[Excerpt from a dataset]
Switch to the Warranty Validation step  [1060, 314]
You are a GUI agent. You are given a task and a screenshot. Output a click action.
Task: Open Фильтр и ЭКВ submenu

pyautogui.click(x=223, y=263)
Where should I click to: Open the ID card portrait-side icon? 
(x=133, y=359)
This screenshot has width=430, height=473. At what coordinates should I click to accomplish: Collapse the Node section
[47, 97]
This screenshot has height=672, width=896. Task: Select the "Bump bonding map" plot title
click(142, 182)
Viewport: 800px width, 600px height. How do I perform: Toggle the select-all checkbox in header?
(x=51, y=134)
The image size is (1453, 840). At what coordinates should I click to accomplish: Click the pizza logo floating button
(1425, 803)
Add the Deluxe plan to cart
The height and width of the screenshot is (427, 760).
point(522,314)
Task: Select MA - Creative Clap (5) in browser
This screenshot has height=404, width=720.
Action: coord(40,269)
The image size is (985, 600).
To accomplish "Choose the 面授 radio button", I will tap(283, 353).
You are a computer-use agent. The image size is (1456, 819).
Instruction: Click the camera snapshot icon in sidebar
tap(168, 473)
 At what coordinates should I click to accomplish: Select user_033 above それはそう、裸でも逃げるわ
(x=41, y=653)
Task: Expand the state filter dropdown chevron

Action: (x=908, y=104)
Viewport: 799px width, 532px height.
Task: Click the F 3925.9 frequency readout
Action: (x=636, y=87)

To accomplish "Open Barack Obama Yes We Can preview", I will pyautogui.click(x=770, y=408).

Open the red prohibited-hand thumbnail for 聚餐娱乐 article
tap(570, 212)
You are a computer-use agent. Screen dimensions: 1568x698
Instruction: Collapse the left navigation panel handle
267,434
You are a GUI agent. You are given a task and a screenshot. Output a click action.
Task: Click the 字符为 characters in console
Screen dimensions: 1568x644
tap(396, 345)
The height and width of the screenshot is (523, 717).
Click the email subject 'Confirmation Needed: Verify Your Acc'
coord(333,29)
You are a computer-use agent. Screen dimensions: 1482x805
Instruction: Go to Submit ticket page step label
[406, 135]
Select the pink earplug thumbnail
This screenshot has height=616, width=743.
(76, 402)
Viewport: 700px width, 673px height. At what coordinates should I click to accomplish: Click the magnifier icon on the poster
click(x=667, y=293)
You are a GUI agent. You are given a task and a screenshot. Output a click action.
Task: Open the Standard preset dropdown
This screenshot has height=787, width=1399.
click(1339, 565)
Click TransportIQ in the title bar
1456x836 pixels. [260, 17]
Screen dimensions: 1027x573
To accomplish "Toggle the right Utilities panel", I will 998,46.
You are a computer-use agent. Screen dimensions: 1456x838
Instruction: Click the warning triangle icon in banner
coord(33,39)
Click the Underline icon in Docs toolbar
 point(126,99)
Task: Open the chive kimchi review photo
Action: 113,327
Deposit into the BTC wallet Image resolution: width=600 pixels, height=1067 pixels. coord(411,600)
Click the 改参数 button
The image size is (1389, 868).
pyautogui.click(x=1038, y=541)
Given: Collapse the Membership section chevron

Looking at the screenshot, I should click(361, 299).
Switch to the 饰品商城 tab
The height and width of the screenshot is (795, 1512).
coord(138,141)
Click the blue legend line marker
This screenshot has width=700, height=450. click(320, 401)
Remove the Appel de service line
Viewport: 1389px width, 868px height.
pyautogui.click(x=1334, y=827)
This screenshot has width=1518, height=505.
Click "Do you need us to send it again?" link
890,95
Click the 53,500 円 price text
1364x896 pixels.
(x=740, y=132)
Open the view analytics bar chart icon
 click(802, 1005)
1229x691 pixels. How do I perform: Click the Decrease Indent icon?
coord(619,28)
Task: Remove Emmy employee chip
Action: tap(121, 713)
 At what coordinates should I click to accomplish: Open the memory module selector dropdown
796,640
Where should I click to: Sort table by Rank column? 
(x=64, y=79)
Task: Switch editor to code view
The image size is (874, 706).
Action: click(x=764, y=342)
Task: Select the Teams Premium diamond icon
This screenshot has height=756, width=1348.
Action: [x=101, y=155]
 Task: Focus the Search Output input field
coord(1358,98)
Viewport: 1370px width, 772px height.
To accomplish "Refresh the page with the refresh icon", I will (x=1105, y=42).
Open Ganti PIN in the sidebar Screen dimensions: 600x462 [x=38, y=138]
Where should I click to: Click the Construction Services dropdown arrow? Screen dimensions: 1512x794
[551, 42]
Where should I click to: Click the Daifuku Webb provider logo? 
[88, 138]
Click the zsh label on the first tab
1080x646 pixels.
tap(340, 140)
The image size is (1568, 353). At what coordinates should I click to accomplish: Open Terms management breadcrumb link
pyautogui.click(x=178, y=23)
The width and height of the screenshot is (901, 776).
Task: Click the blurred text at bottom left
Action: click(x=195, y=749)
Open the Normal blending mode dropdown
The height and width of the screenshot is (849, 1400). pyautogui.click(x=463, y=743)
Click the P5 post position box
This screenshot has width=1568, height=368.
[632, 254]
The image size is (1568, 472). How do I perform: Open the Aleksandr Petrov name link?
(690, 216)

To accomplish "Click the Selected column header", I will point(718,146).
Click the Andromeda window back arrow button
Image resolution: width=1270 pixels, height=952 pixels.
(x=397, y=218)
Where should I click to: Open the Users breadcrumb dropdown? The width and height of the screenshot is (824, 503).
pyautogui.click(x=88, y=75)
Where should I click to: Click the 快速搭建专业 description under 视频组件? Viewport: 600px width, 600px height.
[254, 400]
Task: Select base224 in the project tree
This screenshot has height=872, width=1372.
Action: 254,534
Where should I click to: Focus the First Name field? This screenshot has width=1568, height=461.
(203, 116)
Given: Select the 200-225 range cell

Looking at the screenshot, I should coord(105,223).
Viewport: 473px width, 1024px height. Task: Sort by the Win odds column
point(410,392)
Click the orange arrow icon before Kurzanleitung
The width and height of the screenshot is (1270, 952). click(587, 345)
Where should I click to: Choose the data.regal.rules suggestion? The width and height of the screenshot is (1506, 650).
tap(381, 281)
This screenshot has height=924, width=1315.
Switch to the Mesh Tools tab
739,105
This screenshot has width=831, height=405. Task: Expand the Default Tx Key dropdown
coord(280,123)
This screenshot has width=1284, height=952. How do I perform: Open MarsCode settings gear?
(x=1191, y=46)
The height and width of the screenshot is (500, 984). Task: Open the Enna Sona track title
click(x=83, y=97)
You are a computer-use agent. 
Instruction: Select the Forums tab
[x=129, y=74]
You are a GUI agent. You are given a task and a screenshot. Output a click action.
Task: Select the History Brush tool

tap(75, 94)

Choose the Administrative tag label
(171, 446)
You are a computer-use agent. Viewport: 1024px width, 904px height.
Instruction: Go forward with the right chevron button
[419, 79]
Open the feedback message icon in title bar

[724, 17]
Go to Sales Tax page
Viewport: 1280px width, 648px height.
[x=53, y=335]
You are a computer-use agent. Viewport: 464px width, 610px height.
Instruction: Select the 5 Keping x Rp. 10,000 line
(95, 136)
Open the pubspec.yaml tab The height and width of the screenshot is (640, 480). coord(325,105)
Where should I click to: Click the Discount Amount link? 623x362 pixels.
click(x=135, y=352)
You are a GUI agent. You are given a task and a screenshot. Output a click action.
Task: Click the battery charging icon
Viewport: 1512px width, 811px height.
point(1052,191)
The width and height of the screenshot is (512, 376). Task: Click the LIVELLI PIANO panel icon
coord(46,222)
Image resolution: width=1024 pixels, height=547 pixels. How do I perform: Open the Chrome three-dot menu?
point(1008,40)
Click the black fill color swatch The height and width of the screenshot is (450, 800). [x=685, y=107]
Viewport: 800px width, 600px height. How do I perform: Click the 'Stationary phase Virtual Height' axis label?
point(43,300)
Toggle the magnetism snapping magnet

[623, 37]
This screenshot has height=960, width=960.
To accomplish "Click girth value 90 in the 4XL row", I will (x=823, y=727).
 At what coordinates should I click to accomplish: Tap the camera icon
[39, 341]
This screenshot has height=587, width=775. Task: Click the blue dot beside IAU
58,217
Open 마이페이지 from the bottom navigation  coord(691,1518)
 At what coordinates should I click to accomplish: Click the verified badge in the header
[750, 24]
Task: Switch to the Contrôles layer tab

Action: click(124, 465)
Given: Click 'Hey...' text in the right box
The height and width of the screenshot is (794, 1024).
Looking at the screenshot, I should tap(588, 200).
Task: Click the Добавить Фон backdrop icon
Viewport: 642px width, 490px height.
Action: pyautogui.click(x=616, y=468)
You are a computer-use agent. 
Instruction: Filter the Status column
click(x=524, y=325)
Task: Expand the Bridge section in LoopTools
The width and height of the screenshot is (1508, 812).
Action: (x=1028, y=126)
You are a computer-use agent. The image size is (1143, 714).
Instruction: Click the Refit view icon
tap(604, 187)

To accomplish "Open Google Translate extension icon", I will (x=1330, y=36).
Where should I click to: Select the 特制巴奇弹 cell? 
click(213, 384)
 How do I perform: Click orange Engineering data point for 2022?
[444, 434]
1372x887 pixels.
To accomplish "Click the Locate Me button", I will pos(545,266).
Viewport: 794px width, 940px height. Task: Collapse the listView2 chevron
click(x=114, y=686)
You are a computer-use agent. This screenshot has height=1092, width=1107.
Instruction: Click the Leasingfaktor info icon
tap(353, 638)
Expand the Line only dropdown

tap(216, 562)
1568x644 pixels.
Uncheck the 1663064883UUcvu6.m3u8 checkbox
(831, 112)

** REQUIRED TASK **
Can you rewrite the lines as a numbered list, starting at the line that has "You are a computer-use agent. Viewport: 464px" and stopping after the line that has "coord(46,222)", with any blank lines left out?

** RESULT OF THIS TASK **
1. You are a computer-use agent. Viewport: 464px width, 610px height.
2. Instruction: Select the 5 Keping x Rp. 10,000 line
3. (95, 136)
4. Open the pubspec.yaml tab The height and width of the screenshot is (640, 480). coord(325,105)
5. Where should I click to: Click the Discount Amount link? 623x362 pixels.
6. click(x=135, y=352)
7. You are a GUI agent. You are given a task and a screenshot. Output a click action.
8. Task: Click the battery charging icon
9. Viewport: 1512px width, 811px height.
10. point(1052,191)
11. The width and height of the screenshot is (512, 376). Task: Click the LIVELLI PIANO panel icon
12. coord(46,222)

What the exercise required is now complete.